#### [TASK INSTRUCTIONS]
Once the line with "This screenshot has height=904, width=1903." is found in the entries below, print it and each following line exactly, stopping after the line with "Task: Click the Or59c-PA protein glyph"; print nothing else.

[Stored records]
━━━━━━━━━━━━━━━━━━━━━━━━━━━━━━

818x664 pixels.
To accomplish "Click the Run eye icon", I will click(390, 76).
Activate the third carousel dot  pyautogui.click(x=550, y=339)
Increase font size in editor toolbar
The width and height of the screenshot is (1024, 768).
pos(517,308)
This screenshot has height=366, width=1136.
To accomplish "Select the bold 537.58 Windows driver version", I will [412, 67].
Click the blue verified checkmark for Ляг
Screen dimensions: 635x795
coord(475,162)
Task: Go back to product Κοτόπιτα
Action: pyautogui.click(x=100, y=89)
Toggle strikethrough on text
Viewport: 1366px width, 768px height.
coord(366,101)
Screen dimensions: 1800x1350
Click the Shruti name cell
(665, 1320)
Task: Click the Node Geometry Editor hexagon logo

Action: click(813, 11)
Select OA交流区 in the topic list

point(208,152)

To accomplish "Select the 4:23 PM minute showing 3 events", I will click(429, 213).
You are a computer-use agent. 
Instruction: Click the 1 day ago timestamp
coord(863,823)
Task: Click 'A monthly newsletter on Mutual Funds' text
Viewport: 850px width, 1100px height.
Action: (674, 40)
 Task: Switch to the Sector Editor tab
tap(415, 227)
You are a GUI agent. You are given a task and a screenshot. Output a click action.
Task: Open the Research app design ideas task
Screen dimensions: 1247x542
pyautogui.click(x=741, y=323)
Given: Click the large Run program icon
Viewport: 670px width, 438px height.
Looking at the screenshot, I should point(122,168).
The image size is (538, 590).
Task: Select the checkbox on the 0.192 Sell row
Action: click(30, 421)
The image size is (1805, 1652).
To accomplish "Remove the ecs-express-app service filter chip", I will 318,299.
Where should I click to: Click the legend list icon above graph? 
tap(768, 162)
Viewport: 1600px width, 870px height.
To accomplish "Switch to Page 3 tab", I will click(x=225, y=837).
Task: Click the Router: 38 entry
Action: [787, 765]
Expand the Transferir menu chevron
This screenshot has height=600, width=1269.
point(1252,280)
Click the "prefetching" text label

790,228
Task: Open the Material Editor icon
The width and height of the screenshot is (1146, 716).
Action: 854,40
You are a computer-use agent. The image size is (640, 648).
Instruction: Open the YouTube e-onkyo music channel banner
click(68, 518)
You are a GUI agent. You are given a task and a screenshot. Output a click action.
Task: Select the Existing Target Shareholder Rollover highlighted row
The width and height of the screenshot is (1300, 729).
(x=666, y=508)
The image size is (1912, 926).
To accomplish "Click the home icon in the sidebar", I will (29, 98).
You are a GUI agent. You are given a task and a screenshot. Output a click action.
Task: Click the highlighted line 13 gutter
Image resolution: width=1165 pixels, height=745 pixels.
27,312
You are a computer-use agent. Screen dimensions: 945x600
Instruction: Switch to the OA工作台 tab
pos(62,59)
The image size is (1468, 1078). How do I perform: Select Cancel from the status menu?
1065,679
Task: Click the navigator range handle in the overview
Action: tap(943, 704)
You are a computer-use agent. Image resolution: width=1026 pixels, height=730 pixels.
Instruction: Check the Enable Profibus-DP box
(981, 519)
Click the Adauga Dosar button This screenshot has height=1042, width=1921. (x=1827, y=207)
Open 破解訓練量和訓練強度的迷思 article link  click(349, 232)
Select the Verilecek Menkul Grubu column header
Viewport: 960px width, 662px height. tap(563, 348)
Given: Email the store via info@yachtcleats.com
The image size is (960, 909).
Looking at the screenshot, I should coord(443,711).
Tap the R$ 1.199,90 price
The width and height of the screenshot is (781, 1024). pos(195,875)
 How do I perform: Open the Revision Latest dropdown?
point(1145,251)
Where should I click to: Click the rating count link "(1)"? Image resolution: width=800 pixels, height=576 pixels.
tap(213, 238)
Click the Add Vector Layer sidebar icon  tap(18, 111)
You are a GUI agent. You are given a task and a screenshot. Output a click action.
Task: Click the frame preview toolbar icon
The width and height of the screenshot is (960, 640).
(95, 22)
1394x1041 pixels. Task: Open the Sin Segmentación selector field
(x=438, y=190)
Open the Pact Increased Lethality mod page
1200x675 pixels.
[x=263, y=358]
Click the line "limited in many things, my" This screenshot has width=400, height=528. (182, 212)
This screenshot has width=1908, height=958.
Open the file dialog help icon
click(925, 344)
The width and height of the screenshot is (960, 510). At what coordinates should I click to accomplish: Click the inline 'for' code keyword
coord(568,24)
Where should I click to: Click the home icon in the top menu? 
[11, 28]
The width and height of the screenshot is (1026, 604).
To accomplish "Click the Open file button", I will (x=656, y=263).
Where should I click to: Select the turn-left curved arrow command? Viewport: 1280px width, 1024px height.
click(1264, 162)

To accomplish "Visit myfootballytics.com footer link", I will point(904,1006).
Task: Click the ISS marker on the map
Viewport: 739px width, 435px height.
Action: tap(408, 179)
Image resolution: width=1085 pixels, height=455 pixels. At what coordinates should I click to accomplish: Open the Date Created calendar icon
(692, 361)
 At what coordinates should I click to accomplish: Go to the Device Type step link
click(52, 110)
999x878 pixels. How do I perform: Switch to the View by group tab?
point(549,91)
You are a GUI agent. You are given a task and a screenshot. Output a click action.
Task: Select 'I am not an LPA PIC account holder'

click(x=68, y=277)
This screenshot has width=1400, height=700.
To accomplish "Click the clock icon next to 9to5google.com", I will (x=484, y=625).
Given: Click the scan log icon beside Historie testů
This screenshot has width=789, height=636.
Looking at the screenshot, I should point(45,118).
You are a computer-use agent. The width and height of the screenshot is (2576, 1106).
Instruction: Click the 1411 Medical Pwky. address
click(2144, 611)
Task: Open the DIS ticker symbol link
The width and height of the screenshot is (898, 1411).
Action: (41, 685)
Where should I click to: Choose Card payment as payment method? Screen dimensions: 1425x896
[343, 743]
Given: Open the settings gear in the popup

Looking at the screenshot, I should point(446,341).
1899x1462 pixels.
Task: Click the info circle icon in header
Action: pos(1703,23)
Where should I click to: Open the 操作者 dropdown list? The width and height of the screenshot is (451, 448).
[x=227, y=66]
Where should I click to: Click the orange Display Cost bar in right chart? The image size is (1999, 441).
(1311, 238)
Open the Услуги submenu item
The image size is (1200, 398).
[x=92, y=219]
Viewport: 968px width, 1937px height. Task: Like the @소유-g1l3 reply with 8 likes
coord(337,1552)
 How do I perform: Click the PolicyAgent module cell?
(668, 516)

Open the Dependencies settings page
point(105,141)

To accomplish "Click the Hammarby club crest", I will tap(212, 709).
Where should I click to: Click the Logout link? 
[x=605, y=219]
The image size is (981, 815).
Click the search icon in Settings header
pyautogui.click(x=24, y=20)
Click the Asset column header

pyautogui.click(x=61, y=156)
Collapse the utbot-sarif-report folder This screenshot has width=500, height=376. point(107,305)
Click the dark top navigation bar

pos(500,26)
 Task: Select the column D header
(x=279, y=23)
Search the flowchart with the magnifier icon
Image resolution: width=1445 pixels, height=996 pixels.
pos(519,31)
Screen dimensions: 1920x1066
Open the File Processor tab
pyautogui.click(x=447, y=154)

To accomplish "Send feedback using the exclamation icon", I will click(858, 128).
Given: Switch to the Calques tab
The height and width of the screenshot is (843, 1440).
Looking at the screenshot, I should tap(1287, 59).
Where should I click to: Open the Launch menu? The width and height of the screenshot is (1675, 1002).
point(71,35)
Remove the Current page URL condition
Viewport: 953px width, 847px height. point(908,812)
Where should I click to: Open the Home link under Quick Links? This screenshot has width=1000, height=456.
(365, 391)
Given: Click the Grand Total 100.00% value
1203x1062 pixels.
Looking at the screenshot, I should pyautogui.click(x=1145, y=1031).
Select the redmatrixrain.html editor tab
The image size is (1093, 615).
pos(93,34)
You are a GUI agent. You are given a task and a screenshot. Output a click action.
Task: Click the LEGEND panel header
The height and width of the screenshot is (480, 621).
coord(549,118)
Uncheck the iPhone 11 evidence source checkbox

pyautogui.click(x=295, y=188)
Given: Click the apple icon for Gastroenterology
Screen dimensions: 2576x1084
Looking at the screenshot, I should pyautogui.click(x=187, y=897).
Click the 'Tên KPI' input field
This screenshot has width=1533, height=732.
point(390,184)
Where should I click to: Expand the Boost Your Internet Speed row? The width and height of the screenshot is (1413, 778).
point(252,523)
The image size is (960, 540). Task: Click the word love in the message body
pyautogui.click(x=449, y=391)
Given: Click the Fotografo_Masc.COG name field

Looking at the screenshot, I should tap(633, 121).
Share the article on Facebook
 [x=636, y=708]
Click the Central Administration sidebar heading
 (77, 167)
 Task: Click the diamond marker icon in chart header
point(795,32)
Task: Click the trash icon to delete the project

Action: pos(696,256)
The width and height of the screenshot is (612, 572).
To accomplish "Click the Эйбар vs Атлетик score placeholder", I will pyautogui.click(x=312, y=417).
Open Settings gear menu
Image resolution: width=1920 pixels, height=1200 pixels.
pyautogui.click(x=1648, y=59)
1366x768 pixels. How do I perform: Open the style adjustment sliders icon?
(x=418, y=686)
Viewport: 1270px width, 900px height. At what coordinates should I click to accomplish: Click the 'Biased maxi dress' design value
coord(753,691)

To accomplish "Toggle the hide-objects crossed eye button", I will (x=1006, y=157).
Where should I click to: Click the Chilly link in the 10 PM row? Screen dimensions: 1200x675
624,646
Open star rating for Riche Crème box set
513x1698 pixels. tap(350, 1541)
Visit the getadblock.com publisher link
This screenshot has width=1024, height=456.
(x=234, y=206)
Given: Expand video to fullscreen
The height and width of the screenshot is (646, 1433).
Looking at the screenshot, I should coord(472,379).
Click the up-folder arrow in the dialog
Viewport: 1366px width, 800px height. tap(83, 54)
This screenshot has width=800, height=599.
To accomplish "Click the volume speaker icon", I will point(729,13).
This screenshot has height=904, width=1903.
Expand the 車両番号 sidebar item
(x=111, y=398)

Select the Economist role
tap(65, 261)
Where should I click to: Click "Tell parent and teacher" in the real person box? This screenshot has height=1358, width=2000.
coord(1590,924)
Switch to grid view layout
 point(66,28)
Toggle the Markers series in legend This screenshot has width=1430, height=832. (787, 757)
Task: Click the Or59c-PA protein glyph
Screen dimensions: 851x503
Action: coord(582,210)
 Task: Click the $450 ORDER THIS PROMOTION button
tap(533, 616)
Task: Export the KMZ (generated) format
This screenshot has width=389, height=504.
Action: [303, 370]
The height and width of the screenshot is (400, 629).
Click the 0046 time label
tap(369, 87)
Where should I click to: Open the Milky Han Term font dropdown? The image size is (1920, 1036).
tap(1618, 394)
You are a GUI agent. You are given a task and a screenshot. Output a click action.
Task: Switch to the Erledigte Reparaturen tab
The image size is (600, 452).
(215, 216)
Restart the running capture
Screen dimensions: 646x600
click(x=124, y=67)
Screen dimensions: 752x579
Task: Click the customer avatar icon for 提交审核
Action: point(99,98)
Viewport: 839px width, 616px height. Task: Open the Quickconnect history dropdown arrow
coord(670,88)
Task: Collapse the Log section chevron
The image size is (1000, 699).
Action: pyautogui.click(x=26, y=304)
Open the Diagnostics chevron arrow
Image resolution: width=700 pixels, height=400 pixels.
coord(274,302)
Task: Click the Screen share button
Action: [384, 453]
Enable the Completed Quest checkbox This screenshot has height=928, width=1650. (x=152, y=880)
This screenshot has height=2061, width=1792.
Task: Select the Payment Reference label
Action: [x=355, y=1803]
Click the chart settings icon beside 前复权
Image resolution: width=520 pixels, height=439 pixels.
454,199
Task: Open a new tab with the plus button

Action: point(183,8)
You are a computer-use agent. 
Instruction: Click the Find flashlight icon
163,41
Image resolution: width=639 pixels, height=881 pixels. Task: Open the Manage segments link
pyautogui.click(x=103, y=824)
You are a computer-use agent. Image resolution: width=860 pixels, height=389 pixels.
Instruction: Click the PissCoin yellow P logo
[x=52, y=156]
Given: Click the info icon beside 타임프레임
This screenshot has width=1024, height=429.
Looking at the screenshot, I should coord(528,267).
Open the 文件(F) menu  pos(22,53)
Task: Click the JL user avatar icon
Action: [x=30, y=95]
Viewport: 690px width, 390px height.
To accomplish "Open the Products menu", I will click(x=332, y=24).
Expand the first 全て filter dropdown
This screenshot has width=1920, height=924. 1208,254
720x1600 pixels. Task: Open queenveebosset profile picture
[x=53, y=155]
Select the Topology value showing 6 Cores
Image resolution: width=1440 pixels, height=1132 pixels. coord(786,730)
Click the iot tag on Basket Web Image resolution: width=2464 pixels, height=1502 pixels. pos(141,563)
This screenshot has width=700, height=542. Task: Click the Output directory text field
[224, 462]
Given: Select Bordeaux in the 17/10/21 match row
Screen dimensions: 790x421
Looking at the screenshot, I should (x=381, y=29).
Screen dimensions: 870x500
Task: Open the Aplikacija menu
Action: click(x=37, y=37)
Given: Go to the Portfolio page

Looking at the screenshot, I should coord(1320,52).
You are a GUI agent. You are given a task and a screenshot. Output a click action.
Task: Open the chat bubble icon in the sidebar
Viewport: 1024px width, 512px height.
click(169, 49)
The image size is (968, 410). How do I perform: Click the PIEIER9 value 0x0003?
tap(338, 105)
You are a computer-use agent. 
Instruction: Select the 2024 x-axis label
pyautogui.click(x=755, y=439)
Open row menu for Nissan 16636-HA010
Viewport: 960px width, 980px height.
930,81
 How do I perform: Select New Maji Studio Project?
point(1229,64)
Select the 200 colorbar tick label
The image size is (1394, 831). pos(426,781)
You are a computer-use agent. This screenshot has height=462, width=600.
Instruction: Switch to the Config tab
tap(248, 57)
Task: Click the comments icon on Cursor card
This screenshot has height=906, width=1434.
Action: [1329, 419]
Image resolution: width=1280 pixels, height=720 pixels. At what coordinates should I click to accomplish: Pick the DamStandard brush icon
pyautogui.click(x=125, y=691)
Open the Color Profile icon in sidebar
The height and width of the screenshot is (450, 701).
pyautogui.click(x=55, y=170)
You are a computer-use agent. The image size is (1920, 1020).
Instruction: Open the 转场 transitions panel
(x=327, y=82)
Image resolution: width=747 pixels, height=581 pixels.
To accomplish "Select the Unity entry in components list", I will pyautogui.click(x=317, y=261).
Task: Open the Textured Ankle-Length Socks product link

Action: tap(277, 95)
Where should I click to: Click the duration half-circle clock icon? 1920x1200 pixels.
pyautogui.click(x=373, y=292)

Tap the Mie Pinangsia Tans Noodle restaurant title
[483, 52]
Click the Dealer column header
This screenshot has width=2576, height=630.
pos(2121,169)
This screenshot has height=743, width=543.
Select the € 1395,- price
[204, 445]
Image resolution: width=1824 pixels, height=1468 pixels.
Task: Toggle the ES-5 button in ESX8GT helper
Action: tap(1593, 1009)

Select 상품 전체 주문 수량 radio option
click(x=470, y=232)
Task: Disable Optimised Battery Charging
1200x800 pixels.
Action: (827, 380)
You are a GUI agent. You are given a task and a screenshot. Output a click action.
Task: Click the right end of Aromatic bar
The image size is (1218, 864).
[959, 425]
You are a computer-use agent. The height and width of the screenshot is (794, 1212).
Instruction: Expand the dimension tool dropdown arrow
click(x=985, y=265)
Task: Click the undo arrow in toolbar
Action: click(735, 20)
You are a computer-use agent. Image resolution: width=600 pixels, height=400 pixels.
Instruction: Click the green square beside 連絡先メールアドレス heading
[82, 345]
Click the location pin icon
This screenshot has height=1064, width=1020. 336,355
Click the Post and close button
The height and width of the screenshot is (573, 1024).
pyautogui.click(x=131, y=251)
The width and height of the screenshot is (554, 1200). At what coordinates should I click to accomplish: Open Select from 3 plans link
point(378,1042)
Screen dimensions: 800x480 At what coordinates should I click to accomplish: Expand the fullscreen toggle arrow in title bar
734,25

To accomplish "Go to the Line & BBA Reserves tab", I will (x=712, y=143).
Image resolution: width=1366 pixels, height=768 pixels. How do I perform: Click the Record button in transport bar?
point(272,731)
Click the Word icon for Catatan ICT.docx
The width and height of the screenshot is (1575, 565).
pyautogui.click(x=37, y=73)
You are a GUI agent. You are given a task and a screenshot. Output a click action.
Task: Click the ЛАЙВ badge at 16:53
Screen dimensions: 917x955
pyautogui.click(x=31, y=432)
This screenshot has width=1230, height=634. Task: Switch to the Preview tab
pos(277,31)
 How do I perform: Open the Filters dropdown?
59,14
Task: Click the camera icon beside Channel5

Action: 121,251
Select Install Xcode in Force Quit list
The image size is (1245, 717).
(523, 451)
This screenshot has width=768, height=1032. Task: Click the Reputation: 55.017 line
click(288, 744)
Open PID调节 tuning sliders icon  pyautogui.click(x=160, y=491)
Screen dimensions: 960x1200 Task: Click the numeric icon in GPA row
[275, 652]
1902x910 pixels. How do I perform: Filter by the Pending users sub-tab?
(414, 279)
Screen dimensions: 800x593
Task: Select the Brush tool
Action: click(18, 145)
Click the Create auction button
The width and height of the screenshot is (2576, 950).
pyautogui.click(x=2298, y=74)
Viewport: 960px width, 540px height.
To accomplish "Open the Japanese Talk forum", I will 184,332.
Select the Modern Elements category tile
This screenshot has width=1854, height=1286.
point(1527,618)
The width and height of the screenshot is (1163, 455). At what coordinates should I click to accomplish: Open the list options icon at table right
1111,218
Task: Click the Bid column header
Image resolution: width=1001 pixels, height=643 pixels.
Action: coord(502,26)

━━━━━━━━━━━━━━━━━━━━━━━━━━━━━━

#### [EXERCISE OUTPUT]
This screenshot has height=904, width=1903.
Expand the 車両番号 sidebar item
(x=111, y=398)

Select the Economist role
tap(65, 261)
Where should I click to: Click "Tell parent and teacher" in the real person box? This screenshot has height=1358, width=2000.
coord(1590,924)
Switch to grid view layout
 point(66,28)
Toggle the Markers series in legend This screenshot has width=1430, height=832. (787, 757)
Task: Click the Or59c-PA protein glyph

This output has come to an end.